Now she was here, in this fake room that felt like a prison disguised as a playroom.
Anna sniffled, her small fingers trembling as she gripped the edge of the blanket. The fabric was soft, too soft, like everything else here. Her mom always told her to scream, to run, to fight. "If anyone ever tries to take you, baby, you make as much noise as you can. You kick and bite and run. Promise me." But there hadn't been time. And even if she screamed now no one would hear. She could feel the emptiness around this place, the way sound seemed to die in the air.
The doorknob turned with a soft click.
Anna stiffened, every muscle in her small body going rigid. Her heart started racing so loudly she could hear it pounding in her ears, drowning out everything else.
The door swung open with a creak that seemed to echo forever, and a tall man stepped inside. He was dressed differently than the others, sharper, more dangerous in his politeness. He wore a navy coat that looked expensive and black slacks with a crease so sharp it could cut paper. His shoes clicked across the floor like he owned the world, each step measured and deliberate.

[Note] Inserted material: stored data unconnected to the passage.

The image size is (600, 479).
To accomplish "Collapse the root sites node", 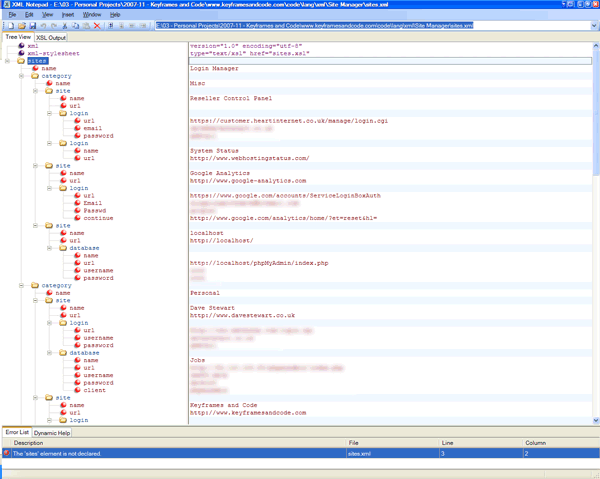I will point(7,61).
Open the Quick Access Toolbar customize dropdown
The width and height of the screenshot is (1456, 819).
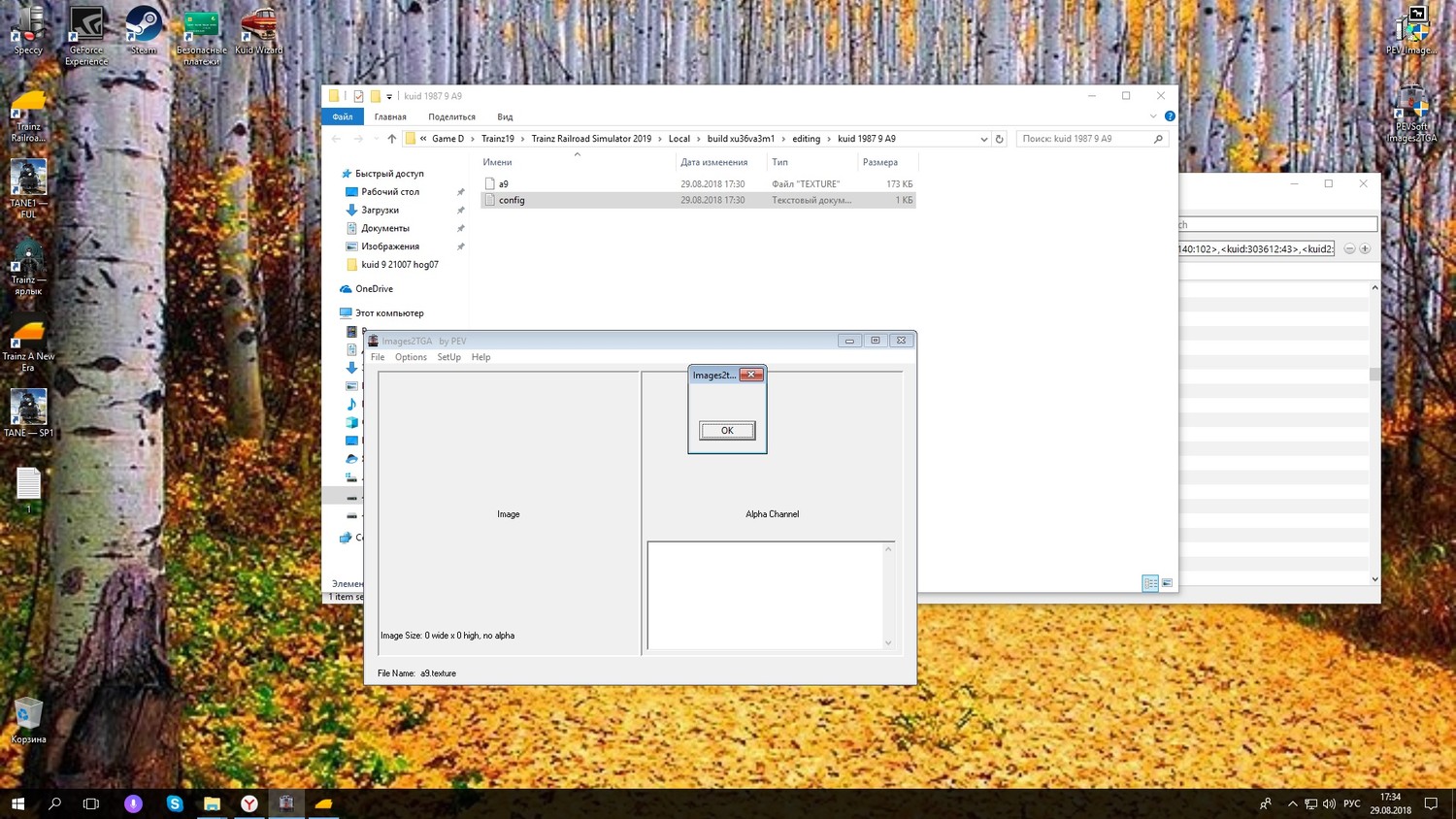click(x=389, y=96)
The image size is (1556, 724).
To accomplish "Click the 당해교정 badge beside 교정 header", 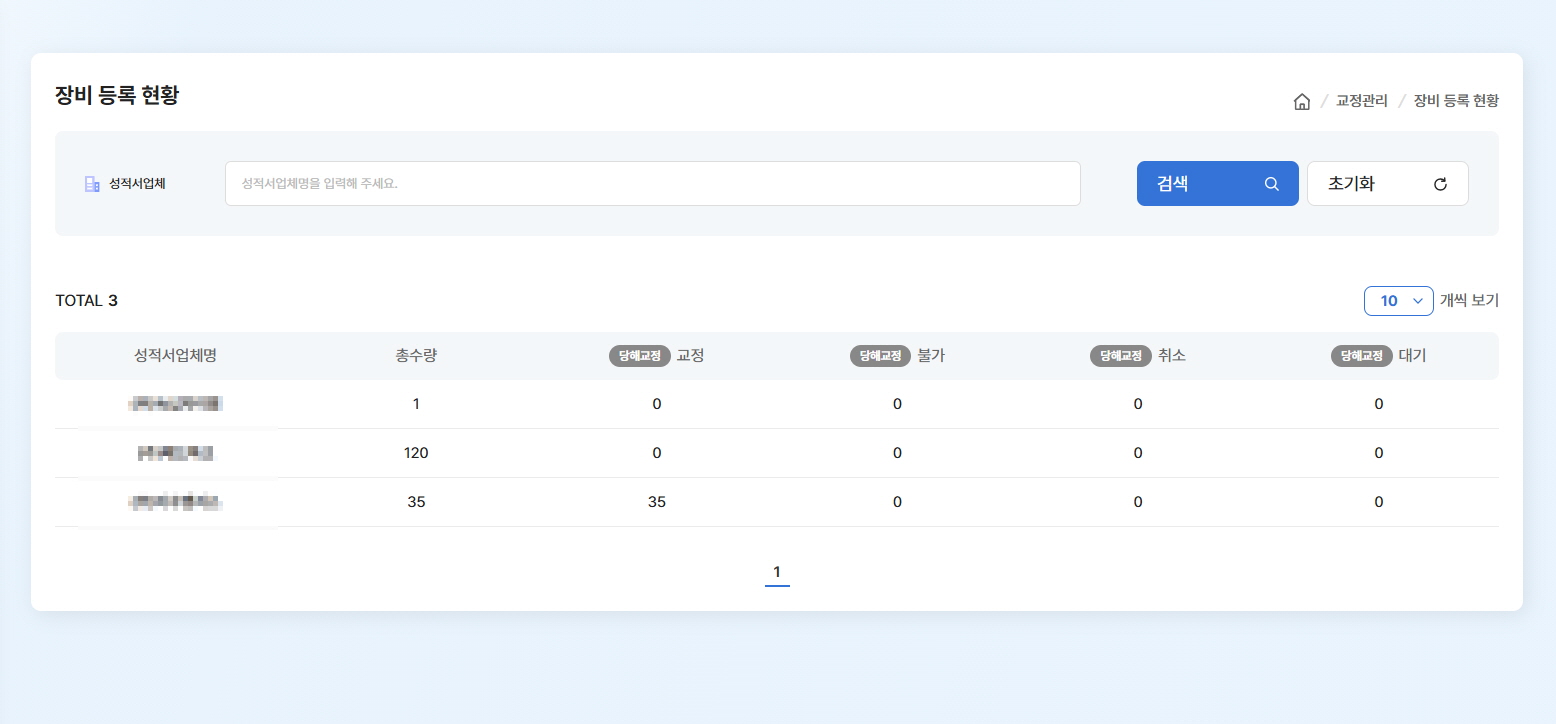I will 640,356.
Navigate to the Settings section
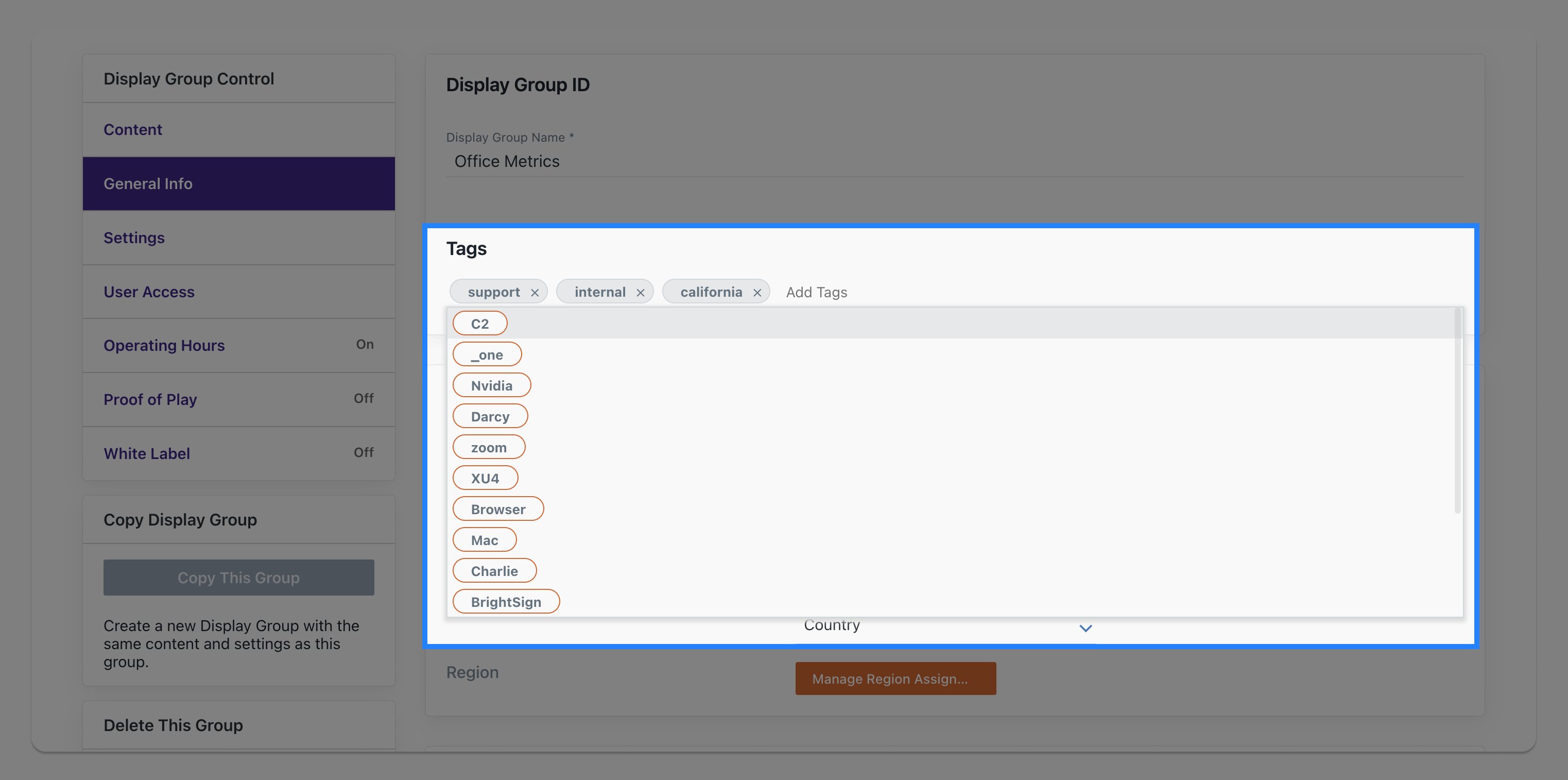This screenshot has width=1568, height=780. tap(134, 237)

Two other men followed, younger, rougher around the edges, with the kind of faces that belonged in her mom's warnings about strangers. They stood at attention behind him like soldiers.
Anna pressed herself farther back against the headboard, her little fingers digging into the blanket.
The man surveyed the room with cold, calculating eyes before they settled on her. He turned to one of the men, a man with a scar running down his left cheek and arms covered in tattoos.
"Is she the one?"
The scarred man nodded, his voice gravelly. "Yeah, boss. That's her. Matches the photo perfectly."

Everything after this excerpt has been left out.